Якоб огляделся. Помимо двух монахов-францисканцев и монашки, в число пассажиров входили странствующие ремесленники и подмастерья, а также несколько небогатых купцов. Вместе с Куизлем набиралось чуть больше двадцати человек; все они разместились на пяти плотах, следовавших колонной один за другим. Отсюда по Дунаю всего за неделю можно было добраться до Вены, а за три недели – и до Черного моря. По ночам плоты привязывали у берегов, люди собирались вокруг костра, обменивались новостями или рассказывали о прошлых путешествиях и поездках. Один только Куизль никого не знал и поэтому сидел в стороне от всех, что шло ему лишь на пользу – все равно многих собравшихся он считал болтливыми дуралеями. Со своего места в отдалении от остальных палач каждый вечер наблюдал за мужчинами и женщинами, как они грелись возле костра, пили дешевое вино и поедали баранину. И каждый раз чувствовал на себе чей-то взгляд, неотрывно за ним следивший. Вот и теперь между лопаток у него чесалось так, словно под рубаху ему забрался особенно назойливый жук.
Сидя на бочке, Куизль болтал ногами и всем видом показывал, как ему скучно. Он заново набил трубку и посмотрел на берег, словно его заинтересовала стайка ребятишек, махавших с косогора.
А потом вдруг повернул голову в сторону кормы.
Он успел перехватить устремленный на себя взгляд. Взгляд рулевого, управлявшего веслом в кормовой части плота. Насколько помнил Куизль, этот человек присоединился к ним еще в Шонгау. Толстый и широкоплечий плотогон размерами ничуть не уступал палачу. Огромный живот его едва помещался в синюю куртку, подпоясанную ремнем с медной пряжкой, а штаны для удобства были заправлены в голенища высоких сапог. На поясе висел охотничий нож в локоть длиной, голову венчала столь любимая плотогонами шляпа с короткими полями.
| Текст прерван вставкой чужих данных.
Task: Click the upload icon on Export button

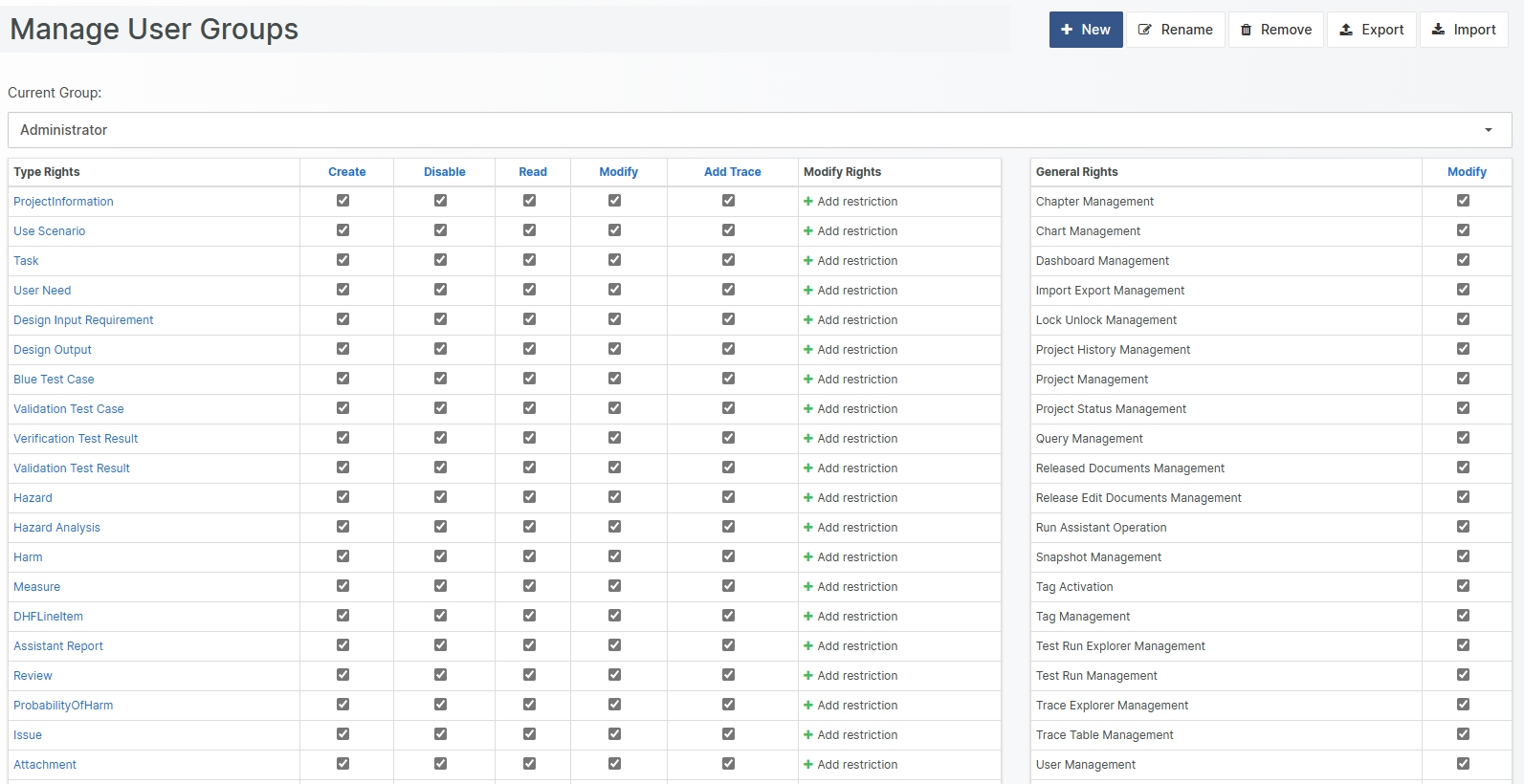Action: coord(1346,30)
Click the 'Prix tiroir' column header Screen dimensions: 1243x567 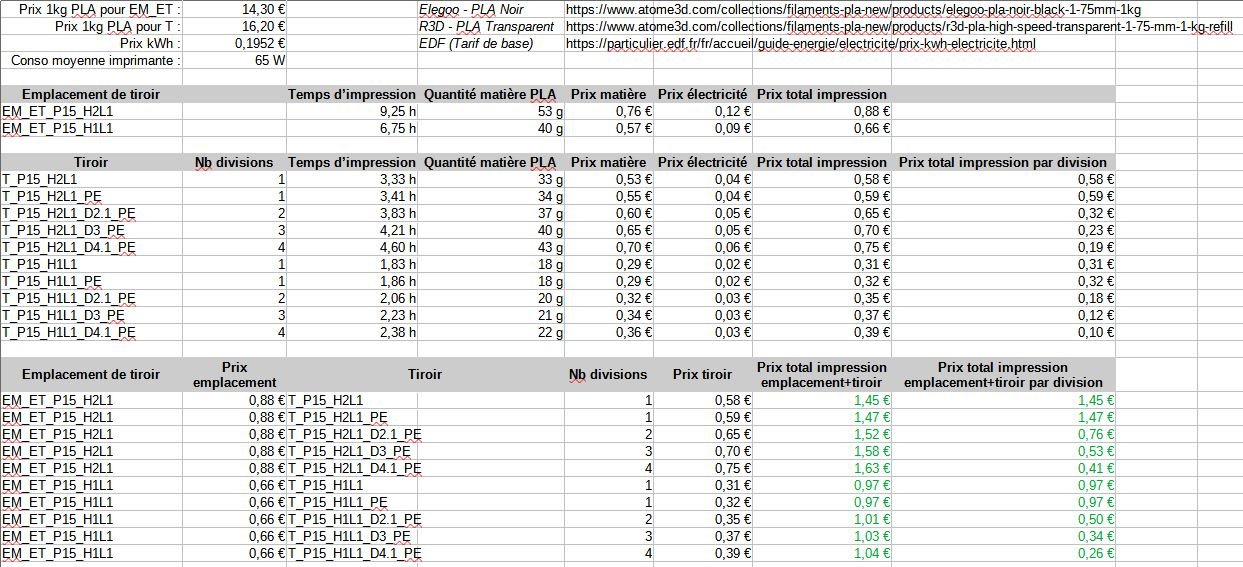pyautogui.click(x=702, y=375)
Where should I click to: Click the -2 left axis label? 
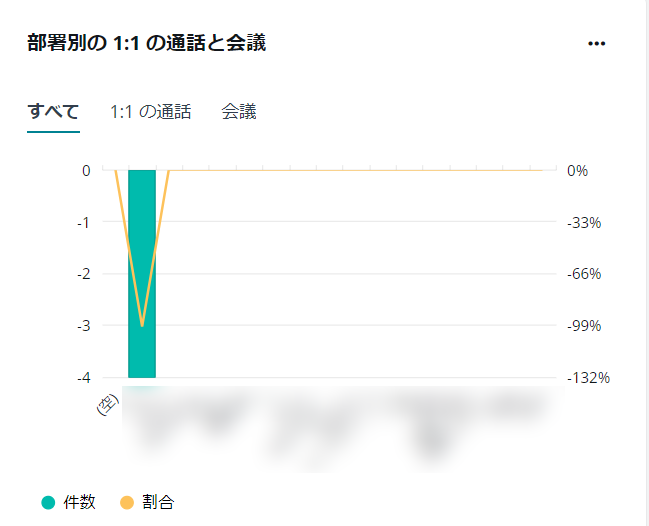84,274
Но сильнее всего бросалось в глаза лицо незнакомца. Правая половина его представляла собой изрытое мелкими шрамами и язвами месиво – видимо, память об ужасных ожогах. Глазницу закрывала повязка, и под ней ото лба и до самого подбородка тянулся красноватый рубец, похожий на подвижного жирного червяка.
В первое мгновение у Куизля возникло чувство, что перед ним не лицо вовсе, а звериная морда.
Морда, перекошенная ненавистью.
Но мгновение миновало, и рулевой снова склонился над своим веслом. Он отвернулся от палача, словно их мимолетного зрительного контакта никогда и не было.